(Source records)
>>>

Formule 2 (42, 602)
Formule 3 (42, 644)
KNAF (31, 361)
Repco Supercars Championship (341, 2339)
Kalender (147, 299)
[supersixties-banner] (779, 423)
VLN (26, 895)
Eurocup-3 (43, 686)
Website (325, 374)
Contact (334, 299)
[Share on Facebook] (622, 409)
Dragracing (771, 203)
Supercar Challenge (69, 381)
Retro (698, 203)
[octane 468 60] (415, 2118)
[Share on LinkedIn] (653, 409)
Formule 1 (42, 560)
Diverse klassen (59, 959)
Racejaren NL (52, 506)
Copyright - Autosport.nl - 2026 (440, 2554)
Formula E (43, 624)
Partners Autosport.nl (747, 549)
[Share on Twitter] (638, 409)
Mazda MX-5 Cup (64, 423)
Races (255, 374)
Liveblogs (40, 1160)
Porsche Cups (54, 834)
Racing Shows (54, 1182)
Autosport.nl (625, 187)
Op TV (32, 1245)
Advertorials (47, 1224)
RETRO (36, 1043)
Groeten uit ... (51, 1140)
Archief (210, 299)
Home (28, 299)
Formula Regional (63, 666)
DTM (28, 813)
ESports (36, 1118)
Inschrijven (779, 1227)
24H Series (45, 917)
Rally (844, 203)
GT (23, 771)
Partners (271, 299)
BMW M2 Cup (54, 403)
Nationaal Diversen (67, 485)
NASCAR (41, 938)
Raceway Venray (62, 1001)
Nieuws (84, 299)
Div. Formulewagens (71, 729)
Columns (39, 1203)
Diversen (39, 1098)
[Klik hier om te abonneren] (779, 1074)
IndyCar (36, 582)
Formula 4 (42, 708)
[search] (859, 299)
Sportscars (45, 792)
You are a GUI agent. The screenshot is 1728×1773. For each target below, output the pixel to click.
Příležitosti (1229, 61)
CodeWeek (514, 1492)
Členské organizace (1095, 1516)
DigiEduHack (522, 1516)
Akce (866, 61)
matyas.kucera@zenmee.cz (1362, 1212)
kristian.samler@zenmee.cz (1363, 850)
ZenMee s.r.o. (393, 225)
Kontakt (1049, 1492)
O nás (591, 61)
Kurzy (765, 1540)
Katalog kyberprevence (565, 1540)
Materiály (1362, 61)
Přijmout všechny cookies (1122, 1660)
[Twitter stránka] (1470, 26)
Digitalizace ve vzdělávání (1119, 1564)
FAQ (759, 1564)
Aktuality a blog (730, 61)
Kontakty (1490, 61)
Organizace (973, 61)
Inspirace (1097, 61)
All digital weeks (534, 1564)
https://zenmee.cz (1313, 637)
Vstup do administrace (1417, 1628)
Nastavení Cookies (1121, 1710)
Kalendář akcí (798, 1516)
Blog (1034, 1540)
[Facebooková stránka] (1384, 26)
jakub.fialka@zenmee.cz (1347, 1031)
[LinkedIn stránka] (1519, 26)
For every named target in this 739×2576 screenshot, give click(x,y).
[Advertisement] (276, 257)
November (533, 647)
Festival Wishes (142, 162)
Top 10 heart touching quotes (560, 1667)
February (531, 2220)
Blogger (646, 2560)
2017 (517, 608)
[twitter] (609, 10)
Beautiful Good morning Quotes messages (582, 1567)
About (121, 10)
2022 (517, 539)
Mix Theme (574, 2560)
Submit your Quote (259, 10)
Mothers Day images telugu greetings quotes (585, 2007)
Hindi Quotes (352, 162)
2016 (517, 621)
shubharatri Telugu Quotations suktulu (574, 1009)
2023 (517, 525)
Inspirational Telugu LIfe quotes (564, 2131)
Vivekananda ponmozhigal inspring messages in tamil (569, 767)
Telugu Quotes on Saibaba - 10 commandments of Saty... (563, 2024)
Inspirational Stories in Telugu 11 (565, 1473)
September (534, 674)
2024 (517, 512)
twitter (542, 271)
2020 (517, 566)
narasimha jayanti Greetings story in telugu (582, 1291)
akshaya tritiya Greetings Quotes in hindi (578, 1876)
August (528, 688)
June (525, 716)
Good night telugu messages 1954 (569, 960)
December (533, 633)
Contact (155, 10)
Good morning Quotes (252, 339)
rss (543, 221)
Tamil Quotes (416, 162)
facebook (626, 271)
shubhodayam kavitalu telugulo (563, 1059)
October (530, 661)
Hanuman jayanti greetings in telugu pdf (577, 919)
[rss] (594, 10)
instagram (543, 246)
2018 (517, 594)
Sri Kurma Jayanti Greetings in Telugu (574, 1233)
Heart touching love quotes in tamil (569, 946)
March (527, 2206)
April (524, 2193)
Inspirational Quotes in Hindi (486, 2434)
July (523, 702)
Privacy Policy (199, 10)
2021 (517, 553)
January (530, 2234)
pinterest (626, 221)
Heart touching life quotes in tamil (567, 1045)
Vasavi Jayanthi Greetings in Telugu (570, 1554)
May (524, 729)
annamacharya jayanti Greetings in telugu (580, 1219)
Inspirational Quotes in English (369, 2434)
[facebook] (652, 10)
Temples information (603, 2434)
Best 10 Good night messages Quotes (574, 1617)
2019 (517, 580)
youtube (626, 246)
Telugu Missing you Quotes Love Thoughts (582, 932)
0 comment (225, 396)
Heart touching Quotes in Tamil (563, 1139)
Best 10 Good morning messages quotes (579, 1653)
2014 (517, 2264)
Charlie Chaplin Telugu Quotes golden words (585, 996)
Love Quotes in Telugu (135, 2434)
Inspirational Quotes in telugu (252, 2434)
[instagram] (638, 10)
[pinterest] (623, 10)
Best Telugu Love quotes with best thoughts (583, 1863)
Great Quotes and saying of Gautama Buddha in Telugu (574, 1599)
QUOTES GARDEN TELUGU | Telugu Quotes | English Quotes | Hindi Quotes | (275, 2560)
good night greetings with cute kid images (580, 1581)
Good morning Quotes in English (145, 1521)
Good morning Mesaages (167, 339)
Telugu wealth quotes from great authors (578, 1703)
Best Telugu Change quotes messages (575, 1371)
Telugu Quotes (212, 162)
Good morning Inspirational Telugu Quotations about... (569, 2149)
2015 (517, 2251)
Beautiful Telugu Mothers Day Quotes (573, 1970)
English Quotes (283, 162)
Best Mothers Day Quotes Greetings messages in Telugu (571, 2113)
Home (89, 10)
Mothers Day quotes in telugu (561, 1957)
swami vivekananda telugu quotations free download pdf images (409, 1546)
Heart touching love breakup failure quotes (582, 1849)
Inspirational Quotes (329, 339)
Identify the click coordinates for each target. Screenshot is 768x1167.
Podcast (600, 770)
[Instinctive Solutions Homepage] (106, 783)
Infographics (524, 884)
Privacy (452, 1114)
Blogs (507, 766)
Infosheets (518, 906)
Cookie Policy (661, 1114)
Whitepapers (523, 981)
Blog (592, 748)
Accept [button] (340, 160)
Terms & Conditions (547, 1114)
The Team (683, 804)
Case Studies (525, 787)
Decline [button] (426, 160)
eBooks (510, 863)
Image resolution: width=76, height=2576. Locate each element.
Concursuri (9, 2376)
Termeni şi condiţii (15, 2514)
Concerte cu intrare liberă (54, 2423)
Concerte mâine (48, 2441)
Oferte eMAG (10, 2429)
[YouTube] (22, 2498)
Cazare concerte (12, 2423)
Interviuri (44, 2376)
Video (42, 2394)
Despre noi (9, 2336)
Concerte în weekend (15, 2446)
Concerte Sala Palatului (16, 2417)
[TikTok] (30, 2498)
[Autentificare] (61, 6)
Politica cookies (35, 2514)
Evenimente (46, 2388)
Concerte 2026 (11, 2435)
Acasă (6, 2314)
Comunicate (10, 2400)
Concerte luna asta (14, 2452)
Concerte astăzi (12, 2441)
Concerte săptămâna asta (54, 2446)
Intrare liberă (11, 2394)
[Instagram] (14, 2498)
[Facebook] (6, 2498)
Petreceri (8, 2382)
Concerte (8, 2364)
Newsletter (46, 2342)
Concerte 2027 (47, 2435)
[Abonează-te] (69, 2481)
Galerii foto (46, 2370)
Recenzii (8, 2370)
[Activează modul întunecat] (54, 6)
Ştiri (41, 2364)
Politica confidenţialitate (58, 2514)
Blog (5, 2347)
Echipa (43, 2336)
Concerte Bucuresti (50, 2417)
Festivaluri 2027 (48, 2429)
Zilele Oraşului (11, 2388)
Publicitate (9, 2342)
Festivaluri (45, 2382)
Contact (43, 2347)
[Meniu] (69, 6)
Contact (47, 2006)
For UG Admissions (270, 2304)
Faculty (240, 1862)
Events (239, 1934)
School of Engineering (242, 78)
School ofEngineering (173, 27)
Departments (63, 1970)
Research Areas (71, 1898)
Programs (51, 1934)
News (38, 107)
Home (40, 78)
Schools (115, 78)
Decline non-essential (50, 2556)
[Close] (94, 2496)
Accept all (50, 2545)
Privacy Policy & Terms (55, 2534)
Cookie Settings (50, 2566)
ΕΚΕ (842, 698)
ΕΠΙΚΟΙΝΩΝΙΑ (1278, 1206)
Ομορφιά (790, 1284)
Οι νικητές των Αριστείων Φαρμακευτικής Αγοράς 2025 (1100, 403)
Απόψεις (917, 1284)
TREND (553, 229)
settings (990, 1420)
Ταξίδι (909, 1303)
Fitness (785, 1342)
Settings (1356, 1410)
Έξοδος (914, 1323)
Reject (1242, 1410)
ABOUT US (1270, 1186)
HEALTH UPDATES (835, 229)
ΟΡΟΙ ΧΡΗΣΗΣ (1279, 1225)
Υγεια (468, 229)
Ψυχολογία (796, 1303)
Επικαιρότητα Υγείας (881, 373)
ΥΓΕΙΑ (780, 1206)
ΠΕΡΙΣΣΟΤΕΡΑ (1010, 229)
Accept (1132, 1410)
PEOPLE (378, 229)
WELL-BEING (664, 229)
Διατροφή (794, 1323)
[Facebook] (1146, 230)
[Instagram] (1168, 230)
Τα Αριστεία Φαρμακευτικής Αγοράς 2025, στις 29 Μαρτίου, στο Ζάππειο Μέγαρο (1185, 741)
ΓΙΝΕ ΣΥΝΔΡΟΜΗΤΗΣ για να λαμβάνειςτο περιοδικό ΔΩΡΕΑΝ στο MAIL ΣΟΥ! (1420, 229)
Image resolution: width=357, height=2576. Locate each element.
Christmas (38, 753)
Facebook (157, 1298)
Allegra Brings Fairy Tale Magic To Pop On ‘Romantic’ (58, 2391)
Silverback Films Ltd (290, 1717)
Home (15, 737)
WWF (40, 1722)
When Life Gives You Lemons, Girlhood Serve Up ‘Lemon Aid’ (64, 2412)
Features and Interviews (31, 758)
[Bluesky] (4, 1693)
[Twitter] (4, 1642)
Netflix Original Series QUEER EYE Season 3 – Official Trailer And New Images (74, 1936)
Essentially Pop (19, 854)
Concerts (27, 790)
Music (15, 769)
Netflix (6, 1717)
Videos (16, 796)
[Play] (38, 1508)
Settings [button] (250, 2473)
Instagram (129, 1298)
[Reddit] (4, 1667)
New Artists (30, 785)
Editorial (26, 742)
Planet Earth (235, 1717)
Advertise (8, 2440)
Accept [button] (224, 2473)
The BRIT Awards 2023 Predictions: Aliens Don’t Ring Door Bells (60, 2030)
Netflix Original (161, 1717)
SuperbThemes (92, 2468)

<<<

-- Work required --
Reproduce the entries above exactly, but only the lines between the line holding "VLN (26, 895)" and the line holding "Raceway Venray (62, 1001)", inclusive.

-- Answer to the problem --
VLN (26, 895)
Eurocup-3 (43, 686)
Website (325, 374)
Contact (334, 299)
[Share on Facebook] (622, 409)
Dragracing (771, 203)
Supercar Challenge (69, 381)
Retro (698, 203)
[octane 468 60] (415, 2118)
[Share on LinkedIn] (653, 409)
Formule 1 (42, 560)
Diverse klassen (59, 959)
Racejaren NL (52, 506)
Copyright - Autosport.nl - 2026 (440, 2554)
Formula E (43, 624)
Partners Autosport.nl (747, 549)
[Share on Twitter] (638, 409)
Mazda MX-5 Cup (64, 423)
Races (255, 374)
Liveblogs (40, 1160)
Porsche Cups (54, 834)
Racing Shows (54, 1182)
Autosport.nl (625, 187)
Op TV (32, 1245)
Advertorials (47, 1224)
RETRO (36, 1043)
Groeten uit ... (51, 1140)
Archief (210, 299)
Home (28, 299)
Formula Regional (63, 666)
DTM (28, 813)
ESports (36, 1118)
Inschrijven (779, 1227)
24H Series (45, 917)
Rally (844, 203)
GT (23, 771)
Partners (271, 299)
BMW M2 Cup (54, 403)
Nationaal Diversen (67, 485)
NASCAR (41, 938)
Raceway Venray (62, 1001)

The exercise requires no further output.